Geçtiğimiz otuz yıllık dönem böyle bir fikri dağılmanın etkisinin hissedildiği, örgütlenme ve bütünlüklü mücadele fikri yerine parçalanmaların, bireyselliğin öne çıkarıldığı bir dönem oldu.
Bu soldaki büyük muhalif, devrimci potansiyellerin dağılmasına ve büyük oranda mikro olanlara ve kimlik-kültür eksenlerinde parçalanmasına neden oldu.
Bugün bunların da geride kalmaya başladığı bir dönemdeyiz.
Sağ siyasetlerin ülkemizi bir çürümeye sürüklendiği; on yıllardır devrimin sonunu ilan edenlerin sonunun gelmeye başladığı yeni bir dönemdeyiz.
Türkiye, bu uzun dönemde bütün ilerici değerlerinden kopartılarak çökertilirken, devrimci mücadele birikiminin ve direniş geleneğinin de bir sonucu olarak gericiliğe teslim olmadı.
Bugün bunun bir adım ilerisine geçmeliyiz.
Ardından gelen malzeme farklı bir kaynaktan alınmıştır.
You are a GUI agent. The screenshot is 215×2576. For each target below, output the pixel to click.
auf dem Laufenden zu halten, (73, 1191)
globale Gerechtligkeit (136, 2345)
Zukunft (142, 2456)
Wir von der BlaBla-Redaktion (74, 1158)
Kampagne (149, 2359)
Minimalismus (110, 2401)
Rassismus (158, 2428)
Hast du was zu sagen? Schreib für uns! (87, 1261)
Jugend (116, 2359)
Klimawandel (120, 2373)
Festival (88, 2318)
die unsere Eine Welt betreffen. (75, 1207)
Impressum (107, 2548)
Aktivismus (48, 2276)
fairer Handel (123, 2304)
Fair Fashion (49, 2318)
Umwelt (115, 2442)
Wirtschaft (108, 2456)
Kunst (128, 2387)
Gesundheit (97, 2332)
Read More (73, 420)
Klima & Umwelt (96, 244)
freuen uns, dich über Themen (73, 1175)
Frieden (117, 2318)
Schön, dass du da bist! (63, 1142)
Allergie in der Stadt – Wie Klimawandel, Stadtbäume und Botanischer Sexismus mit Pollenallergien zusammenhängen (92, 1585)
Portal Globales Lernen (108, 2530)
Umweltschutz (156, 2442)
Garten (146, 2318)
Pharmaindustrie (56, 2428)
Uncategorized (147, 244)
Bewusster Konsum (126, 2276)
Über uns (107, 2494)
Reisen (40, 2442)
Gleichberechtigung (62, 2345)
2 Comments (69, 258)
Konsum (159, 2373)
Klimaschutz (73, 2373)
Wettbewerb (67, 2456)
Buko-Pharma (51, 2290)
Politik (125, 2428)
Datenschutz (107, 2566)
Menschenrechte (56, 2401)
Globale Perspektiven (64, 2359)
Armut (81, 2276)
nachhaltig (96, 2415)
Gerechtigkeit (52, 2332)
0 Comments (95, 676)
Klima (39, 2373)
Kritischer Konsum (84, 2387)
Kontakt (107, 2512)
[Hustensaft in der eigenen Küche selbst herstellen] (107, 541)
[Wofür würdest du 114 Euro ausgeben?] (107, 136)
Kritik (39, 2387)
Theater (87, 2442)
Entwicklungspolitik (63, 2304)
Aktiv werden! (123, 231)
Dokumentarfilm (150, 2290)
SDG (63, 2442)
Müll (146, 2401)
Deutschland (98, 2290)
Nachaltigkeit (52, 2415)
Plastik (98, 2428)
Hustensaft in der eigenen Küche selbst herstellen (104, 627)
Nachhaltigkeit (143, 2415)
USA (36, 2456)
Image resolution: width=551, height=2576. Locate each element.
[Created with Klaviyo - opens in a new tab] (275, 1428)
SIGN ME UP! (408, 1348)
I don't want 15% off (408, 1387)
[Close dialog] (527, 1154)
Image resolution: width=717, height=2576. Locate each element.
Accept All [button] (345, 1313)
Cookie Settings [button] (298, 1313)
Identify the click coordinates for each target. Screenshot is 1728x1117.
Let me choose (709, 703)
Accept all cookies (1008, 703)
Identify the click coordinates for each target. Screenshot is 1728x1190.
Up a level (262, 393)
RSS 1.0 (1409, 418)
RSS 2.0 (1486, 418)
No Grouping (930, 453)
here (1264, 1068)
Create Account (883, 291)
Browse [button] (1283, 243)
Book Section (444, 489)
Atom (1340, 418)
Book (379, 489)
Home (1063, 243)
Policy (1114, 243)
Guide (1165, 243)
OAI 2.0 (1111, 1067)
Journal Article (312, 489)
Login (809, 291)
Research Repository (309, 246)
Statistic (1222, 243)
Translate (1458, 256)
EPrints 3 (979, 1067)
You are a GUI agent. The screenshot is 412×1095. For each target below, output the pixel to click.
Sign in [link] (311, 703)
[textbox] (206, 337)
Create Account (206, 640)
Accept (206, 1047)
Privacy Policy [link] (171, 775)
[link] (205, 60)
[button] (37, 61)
Kızıldere’nin devrimci anlayışı, ülkenin bu karanlık kurtuluşunun sağ düşüncelerde, büyük güçlere bel bağlayarak değil halkın örgütlü devrimci mücadelesiyle olabileceğini söylemeye devam ediyor.
Geçmişine sahip çıkmak o yüzden şimdi bu Devrimci Sol anlayışla, ülkenin en ücra köşelerinde gençlerin, işçilerin, köylülerin mücadelesi içinde büyütmektir.
Devrimci mücadele tarihimiz, en büyük güç ve ilham kaynağımız olmaya devam ediyor.
Bu devrimci sorumluluğumuzla her direnişte her mücadelede yeniden parlayan devrimci yıldızlarımızın, Mahirlerin, Ulaşların, Cevahirlerin… On’ların anıları önünde sevgiyle saygıyla eğiliyoruz.
Onlar ölmediler bayrak olup ülkenin dörtbiryanında dalgalanıp yarınına umudu oldular…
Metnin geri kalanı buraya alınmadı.